The Japanese company that just bought up a significant portion New England’s energy generation doesn’t see its decarbonization future in renewables, its CEO said at a conference last week.

JERA Americas, the U.S. division of Japanese energy giant JERA, recently purchased two gas plants in Massachusetts and Maine.

The deal was approved by FERC, despite objections from consumer advocates that it would threaten competition by giving the company too large a share of the generation market in New England, particularly in Southern New England, where it now controls 18% of generating capacity. (See FERC Approves New England Generation Deal Over Competition Objections.)

JERA Americas CEO Steve Winn made some of the first public comments about the company’s plans for its newly increased footprint in the region last week at the New England Energy Summit.

The company is interested in the Northeast because it shares similarities with Japan, he said, including relatively high population density, limits on the potential for new construction and decarbonization goals.

But the company’s goals aren’t necessarily aligned with that of regional policymakers who have pushed for building more renewables.

“Our focus on decarbonization is really on low-carbon fuels,” he told the conference.

JERA owns around 5 GW of renewables globally, made up of small projects in Asia and Europe, but Winn said the company doesn’t see that as nearly enough to meet its decarbonization goals.

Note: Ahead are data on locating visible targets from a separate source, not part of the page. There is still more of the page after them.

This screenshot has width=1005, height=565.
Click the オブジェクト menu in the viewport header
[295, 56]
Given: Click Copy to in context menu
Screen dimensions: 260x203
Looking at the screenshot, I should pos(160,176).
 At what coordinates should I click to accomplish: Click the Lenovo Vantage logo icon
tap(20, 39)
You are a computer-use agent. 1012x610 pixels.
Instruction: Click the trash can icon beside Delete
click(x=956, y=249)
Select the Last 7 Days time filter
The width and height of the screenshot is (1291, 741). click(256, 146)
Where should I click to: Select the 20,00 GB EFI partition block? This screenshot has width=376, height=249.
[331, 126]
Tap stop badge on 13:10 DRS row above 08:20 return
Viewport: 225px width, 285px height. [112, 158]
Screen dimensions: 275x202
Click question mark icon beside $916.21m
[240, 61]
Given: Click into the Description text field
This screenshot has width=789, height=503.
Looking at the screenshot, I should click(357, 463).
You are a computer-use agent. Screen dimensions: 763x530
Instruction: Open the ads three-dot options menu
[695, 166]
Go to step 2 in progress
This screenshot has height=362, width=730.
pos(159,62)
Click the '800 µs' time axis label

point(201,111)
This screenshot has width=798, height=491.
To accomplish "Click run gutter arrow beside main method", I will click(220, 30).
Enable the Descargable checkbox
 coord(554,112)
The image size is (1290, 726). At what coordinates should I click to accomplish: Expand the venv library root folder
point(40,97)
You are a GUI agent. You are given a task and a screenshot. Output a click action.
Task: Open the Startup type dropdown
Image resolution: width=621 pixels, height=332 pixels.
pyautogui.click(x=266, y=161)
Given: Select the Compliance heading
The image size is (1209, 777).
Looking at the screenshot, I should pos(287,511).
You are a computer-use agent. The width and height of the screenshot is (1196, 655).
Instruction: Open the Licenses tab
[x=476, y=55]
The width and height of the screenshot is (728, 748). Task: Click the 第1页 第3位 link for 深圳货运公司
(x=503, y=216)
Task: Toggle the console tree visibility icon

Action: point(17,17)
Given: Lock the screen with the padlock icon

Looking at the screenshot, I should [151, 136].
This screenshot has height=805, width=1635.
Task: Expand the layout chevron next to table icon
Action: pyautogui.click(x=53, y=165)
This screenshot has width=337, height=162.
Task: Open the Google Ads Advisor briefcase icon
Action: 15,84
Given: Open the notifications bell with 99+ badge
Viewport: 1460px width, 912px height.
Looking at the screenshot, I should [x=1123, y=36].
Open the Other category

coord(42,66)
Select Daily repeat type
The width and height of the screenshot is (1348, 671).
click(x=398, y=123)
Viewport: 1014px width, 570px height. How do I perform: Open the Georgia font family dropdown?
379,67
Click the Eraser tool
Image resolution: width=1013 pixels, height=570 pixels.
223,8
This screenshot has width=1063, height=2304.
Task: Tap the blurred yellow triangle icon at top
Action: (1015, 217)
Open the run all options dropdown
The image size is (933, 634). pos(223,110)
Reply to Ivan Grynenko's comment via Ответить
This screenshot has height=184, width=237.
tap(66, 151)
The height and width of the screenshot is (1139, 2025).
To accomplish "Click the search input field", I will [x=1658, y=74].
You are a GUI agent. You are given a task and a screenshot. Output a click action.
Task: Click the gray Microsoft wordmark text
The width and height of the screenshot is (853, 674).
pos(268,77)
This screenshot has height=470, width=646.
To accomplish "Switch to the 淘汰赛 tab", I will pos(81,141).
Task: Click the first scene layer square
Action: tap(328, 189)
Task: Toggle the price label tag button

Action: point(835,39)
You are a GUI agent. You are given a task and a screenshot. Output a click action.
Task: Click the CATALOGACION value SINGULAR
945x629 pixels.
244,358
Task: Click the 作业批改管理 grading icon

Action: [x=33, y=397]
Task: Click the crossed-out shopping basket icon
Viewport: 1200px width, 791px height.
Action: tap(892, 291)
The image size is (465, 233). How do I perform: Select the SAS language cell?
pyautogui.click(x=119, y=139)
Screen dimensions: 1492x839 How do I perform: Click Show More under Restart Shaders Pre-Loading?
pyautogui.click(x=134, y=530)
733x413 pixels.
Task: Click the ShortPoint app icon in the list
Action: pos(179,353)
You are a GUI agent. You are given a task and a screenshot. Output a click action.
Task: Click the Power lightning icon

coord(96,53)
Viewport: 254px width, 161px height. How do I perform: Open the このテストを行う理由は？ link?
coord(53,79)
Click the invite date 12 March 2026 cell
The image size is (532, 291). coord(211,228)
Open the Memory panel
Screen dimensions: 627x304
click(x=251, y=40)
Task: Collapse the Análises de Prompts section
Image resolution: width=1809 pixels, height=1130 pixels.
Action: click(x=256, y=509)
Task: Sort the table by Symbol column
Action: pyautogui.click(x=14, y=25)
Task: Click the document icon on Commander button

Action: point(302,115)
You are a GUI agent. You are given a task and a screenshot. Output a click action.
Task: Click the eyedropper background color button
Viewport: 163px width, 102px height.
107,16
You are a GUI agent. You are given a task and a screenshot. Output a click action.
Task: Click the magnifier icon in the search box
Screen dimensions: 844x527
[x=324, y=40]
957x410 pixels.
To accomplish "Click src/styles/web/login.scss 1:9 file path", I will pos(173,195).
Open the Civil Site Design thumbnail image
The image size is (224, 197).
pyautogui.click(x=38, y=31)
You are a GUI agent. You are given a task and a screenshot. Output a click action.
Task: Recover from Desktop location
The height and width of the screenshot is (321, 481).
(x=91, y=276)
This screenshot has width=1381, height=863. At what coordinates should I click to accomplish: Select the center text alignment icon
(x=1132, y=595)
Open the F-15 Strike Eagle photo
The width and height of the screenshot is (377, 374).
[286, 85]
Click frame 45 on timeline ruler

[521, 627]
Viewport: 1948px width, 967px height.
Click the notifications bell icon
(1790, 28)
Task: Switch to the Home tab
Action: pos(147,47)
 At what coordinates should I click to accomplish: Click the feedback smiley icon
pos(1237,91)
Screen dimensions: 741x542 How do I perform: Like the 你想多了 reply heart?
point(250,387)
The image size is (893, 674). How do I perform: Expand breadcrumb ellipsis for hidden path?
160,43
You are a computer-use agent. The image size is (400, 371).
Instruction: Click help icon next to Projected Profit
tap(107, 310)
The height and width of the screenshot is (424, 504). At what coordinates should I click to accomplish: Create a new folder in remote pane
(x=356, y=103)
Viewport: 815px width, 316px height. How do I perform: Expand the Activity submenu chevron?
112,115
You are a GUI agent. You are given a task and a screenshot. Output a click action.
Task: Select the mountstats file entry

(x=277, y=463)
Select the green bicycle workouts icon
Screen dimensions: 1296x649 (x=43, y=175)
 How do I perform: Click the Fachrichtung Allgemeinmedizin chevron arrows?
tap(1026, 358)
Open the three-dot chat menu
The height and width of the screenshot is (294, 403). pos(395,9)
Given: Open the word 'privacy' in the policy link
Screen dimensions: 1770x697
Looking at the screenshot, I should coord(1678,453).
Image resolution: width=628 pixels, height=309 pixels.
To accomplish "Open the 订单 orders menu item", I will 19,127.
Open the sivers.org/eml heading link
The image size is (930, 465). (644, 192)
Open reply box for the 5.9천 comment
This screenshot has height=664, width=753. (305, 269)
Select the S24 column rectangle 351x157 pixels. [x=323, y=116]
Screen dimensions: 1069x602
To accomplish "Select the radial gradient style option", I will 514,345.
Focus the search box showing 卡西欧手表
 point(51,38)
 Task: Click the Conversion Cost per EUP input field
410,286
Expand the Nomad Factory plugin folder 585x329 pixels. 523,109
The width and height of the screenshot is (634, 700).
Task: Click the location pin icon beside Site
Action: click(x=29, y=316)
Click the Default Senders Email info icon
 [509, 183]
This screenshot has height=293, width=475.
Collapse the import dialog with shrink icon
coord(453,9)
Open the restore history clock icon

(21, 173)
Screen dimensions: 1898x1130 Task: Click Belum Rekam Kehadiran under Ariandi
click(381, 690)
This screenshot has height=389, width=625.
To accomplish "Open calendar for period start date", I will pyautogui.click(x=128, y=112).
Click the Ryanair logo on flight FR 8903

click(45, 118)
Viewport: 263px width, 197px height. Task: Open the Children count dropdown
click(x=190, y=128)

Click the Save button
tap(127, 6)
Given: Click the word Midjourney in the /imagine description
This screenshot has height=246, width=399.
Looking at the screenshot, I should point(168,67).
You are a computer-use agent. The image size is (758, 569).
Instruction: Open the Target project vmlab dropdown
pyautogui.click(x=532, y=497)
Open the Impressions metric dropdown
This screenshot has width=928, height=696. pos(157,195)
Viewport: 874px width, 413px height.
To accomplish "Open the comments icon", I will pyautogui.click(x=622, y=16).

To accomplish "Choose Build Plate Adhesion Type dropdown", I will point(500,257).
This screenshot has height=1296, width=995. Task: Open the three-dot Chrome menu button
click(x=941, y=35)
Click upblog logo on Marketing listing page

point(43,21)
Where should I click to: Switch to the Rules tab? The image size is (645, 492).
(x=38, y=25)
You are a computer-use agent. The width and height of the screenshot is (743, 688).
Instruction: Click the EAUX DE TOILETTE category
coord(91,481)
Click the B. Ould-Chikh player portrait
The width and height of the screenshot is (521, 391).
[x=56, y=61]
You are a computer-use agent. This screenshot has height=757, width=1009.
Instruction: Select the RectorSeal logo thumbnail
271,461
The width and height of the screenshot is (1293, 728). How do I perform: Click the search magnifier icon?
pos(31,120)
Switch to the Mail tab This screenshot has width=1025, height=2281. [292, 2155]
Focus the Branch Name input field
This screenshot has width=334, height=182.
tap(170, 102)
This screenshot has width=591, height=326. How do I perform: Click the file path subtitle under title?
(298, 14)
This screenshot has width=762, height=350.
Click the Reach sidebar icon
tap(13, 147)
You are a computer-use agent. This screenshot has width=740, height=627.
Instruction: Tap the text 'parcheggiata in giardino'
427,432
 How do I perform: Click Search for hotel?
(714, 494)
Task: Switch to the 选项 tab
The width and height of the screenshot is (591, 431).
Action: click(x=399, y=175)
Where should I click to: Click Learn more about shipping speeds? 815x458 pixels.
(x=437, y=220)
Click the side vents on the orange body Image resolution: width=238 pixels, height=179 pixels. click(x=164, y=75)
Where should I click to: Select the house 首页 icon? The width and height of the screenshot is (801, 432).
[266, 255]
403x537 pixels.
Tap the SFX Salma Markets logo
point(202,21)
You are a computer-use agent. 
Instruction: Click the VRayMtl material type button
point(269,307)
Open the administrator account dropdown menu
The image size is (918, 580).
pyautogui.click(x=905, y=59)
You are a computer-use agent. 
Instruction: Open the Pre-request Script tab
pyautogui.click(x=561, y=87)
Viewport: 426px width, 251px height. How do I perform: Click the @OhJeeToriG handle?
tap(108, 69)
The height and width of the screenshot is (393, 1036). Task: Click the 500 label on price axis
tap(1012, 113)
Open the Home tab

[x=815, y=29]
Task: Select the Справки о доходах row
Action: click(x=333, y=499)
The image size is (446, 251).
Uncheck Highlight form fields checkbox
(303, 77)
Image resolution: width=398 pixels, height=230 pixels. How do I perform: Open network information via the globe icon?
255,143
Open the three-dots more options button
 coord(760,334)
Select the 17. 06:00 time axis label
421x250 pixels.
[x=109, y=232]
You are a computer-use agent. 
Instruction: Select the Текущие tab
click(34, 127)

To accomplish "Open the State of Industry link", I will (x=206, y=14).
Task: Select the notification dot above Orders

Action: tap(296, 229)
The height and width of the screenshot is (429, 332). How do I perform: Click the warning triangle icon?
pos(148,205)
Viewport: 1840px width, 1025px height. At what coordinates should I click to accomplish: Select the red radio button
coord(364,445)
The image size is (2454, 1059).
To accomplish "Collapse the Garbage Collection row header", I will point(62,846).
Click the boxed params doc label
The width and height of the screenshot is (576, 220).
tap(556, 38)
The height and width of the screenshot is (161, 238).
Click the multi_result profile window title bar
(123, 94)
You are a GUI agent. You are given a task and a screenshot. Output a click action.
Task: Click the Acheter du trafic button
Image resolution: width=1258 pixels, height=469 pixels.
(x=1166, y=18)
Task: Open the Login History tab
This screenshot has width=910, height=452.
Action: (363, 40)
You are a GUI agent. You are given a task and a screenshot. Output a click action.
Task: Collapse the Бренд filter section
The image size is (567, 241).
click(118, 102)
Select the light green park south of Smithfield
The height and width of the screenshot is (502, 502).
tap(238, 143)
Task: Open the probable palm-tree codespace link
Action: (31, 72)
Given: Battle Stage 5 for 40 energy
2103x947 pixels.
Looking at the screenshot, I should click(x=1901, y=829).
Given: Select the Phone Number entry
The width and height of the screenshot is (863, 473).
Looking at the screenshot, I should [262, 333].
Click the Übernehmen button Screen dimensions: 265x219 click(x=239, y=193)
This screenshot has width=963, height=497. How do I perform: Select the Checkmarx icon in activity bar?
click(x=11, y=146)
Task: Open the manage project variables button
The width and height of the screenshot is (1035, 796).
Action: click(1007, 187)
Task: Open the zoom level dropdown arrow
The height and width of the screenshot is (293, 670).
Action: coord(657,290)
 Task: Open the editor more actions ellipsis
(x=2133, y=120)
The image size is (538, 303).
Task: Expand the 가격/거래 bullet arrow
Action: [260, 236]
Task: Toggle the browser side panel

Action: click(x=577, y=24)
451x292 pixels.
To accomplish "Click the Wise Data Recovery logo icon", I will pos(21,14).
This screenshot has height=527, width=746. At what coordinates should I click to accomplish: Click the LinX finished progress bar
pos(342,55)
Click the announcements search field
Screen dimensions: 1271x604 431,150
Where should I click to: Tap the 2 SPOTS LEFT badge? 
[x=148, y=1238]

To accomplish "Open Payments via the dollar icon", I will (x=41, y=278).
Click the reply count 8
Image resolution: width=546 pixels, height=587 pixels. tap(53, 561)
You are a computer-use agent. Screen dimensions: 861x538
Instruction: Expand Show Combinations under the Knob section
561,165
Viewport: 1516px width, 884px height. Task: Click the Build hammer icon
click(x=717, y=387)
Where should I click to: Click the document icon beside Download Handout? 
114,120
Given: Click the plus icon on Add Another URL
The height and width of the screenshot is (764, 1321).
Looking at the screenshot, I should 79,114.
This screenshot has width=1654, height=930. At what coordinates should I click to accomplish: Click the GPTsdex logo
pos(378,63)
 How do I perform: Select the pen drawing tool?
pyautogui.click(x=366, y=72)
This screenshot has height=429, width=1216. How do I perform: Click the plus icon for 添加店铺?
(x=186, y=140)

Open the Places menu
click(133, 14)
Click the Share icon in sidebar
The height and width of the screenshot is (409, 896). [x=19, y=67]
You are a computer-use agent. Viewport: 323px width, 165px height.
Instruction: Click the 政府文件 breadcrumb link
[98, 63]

In part, he said, that’s because the company’s home country has limited interest in wind and solar.

“Unlike some parts of North America, renewable resources are hard in Japan. It’s very mountainous. There’s not a lot of uncovered land at the moment,” he said.

So instead, the company is focusing on making its fuel cleaner by modifying natural gas plants to burn hydrogen, both in Japan and the U.S. That includes its Linden project in New Jersey, which will be modified to use up to 40% hydrogen.

Hydrogen could very well fit into the company’s plans in New England as well, Winn said.

“We’re looking at both blue and green hydrogen,” he said. And he added that if the company can’t make hydrogen for its plants locally, it can just bring it in from abroad. “We run a very large fleet of ships right now,” he said.

Overall, Winn said, reliability is one of the company’s main focuses, which was why it bought the Canal Generating Station in Sandwich, Mass., the bigger of its new purchases.                   

“For us, reliability and the low-carbon transition are tied together. And Canal was bought with that in mind,” he said. “We can provide reliability to the market.”

The company is also planning to offer up its newly acquired New England plants as possible interconnecting points for renewables. Canal could be a connection point for offshore wind coming off Cape Cod, and the Bucksport plant in Maine has an existing transmission interconnection that could link renewables to the grid, the company said in a recent separate press release.

“We are committed to transitioning the existing units to greener forms of energy as well as employing the attributes of the sites to enable renewable energy development in New England,” JERA said.